Friday, 20 December 2013

Urgensi Pendidikan Antiplagiarisme

SUARA KARYA 29 November 2013
Plagiarisme dalam dunia pendidikan sangat memprihatinkan. Pasalnya, penjiplakan karya tulis, artikel ilmiah, jurnal, skripsi, semakin merajalela dan tidak bisa dihentikan. Ironisnya, pelaku plagiarisme adalah kaum terdidik yang seharusnya menjadi contoh. Ini sangat ironis dan harus segara dituntaskan. Maka, tak ayal jika dewasa ini muncul gagasan 'pendidikan antiplagiarisme'.
Jika dihimpun, sejak 2012 hingga pertengahan 2013, lebih dari 100 dosen setingkat lektor, lektor kepala, dan guru besar tertangkap melakukan penjiplakan. Akibatnya, dua dosen dipecat dan empat lainnya diturunkan jabatannya. Selain itu, sekitar 400 PTS diketahui memalsukan data dan dokumen. (Koran Jakarta, 12/10/2013)

Kasus penjiplakan artikel, makalah, skripsi, tesis, disertasi dan karya ilmiah lainnya juga sering terjadi. Bahkan, nama kampus-kampus besar tercoreng akibat ulah plagiator. Kasus ini terjadi di UGM tahun 2000 karena seorang doktor melakukan plagiasai untuk disertasinya yang mengambil 80 persen data dan narasi dari skripsi seorang peneliti LIPI. Juga, seorang doktor FISIP UI pada 1997 menjiplak tidak kurang dari 22 karangan.(Kompas, 19/2/2010)

===

» **KERJAKAN TUGAS BERIKUT**:
a) Salinlah bagian teks tentang plagiarisme dari "Friday, 20 December" sampai "gagasan 'pendidikan antiplagiarisme'." tanpa perubahan apa pun.
b) Menurut teks tentang plagiarisme, berapa dosen yang dipecat akibat penjiplakan yang terungkap sejak 2012 hingga pertengahan 2013?
Materi yang menyusul tidak ada kaitannya dengan teks ini.

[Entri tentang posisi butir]
===

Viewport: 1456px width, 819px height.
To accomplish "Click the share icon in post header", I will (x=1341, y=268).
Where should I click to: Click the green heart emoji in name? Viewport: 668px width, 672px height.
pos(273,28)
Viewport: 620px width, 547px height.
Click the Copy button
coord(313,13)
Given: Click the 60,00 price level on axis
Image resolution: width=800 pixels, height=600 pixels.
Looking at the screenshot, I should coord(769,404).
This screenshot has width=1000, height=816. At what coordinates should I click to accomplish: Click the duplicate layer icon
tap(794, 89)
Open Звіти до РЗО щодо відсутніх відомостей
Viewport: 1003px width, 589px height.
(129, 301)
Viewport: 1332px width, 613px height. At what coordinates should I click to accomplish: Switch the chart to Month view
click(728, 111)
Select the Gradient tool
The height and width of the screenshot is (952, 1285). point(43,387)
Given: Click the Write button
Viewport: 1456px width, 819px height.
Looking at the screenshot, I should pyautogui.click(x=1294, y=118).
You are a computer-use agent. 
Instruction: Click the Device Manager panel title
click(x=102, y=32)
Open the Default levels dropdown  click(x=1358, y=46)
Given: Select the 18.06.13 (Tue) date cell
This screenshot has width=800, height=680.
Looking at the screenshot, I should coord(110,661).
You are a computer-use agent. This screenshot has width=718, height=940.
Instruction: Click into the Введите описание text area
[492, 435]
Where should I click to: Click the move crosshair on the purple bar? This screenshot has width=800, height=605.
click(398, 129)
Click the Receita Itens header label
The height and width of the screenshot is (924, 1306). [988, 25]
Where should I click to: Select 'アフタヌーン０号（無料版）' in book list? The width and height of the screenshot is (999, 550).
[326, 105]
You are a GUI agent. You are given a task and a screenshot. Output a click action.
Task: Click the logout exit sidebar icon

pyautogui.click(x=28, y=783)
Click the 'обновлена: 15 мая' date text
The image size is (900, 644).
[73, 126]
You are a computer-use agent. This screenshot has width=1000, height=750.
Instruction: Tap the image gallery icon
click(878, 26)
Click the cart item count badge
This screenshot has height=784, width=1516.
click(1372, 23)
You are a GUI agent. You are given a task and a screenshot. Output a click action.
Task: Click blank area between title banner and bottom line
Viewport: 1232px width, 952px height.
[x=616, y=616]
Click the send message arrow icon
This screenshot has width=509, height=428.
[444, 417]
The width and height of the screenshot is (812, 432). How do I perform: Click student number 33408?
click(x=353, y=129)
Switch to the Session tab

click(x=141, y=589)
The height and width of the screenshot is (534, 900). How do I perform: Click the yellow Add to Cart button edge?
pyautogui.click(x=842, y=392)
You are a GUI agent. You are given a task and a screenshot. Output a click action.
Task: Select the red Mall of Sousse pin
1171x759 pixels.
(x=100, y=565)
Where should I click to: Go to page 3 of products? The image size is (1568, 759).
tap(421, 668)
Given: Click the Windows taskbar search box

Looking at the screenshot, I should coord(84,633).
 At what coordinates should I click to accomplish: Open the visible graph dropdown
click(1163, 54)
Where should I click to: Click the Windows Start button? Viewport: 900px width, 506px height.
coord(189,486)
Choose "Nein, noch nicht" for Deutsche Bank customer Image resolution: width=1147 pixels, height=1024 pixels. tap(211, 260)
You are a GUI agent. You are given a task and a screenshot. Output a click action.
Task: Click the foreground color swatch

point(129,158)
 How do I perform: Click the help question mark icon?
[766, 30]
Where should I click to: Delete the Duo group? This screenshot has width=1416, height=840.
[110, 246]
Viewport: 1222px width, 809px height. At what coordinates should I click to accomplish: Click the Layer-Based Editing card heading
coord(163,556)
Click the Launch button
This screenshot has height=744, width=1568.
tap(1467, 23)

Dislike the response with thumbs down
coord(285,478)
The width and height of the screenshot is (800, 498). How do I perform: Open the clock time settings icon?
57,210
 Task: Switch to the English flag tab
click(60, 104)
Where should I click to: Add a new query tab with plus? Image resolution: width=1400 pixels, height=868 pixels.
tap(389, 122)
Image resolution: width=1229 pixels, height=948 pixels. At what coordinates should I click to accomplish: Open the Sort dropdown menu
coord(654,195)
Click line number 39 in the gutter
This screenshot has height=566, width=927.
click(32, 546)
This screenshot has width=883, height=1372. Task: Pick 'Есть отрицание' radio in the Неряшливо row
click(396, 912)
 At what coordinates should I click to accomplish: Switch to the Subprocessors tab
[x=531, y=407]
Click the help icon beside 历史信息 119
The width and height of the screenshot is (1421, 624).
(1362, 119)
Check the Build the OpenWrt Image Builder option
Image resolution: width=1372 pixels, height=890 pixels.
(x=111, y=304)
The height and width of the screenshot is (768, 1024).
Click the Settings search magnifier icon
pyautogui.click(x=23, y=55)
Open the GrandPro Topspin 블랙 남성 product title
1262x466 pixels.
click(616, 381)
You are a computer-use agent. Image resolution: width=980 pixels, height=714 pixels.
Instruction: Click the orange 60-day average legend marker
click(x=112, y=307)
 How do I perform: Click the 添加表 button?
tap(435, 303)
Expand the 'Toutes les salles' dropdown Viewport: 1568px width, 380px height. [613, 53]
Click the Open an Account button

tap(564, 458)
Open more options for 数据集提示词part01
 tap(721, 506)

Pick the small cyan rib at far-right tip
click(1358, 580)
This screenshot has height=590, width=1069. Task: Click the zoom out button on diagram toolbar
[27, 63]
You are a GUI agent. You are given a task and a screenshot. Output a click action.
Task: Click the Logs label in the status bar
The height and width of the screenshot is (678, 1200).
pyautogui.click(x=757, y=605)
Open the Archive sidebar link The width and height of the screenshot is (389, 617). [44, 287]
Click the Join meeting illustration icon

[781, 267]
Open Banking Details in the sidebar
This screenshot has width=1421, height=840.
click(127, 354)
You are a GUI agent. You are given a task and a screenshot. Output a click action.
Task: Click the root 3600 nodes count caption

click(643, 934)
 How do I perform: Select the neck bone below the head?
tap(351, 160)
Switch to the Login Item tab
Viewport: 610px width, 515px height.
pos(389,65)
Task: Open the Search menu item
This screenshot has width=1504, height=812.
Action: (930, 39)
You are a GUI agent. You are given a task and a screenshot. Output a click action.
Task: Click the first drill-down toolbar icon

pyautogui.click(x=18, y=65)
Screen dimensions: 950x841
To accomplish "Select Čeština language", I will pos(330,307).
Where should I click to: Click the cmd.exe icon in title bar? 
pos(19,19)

===

» **JAWABAN YANG DIHARAPKAN**:
a)
Friday, 20 December 2013

Urgensi Pendidikan Antiplagiarisme

SUARA KARYA 29 November 2013
Plagiarisme dalam dunia pendidikan sangat memprihatinkan. Pasalnya, penjiplakan karya tulis, artikel ilmiah, jurnal, skripsi, semakin merajalela dan tidak bisa dihentikan. Ironisnya, pelaku plagiarisme adalah kaum terdidik yang seharusnya menjadi contoh. Ini sangat ironis dan harus segara dituntaskan. Maka, tak ayal jika dewasa ini muncul gagasan 'pendidikan antiplagiarisme'.

b) Dua dosen.